W nadchodzącym tygodniu największą szansę na przeżycie wyjątkowych emocji będą mieli krakowscy fani jazzu oraz wszyscy, którzy zdecydują się do Krakowa przyjechać — w środę, 10 listopada, w Centrum Sztuki i Techniki Japońskiej Manggha rozpocznie się o godzinie 20.00 koncert kwartetu Raviego Coltrane’a.

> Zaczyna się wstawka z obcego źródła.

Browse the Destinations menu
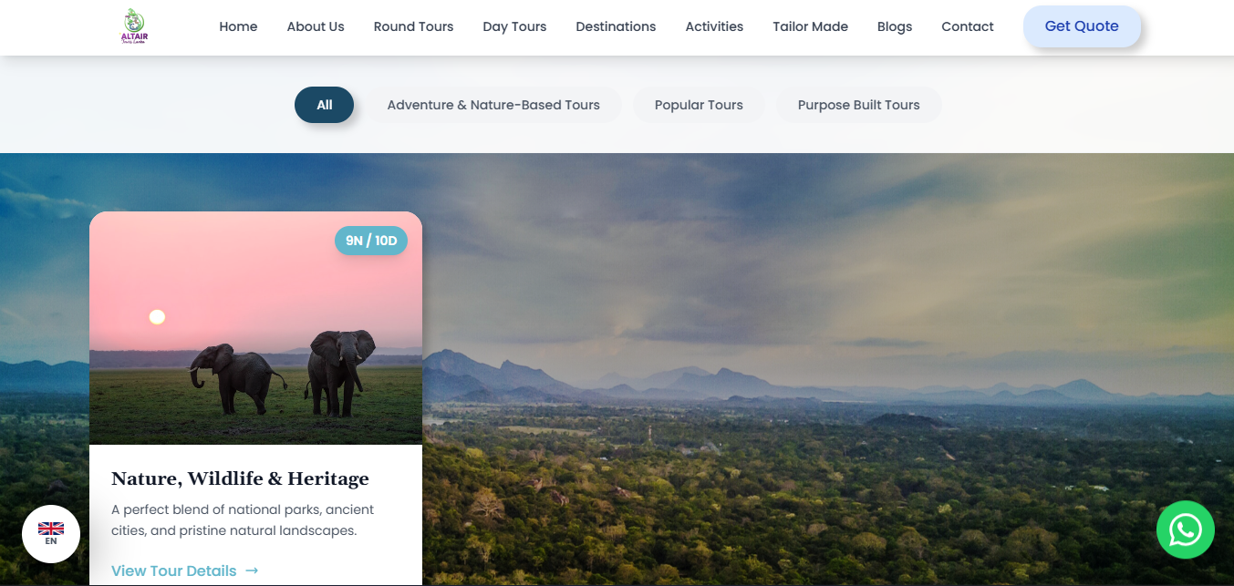tap(616, 26)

John Coltrane, ojciec Raviego, jest jedną z jazzowych ikon, artystą, który przez wszystkich wymieniany jest w gronie najwybitniejszych, stylotwórczych „kreatorów jazzu”. Jego natchniona muzyka, pomimo upływu lat, wciąż inspiruje kolejne pokolenia improwizatorów, nadal jest analizowana, jest wzorem i esencją jazzu. Początek kariery Raviego wiąże się z zespołami jego matki, Alice Coltrane, która, po przedwczesnej śmierci Johna, próbowała podążać śladami nowatorskich koncepcji męża.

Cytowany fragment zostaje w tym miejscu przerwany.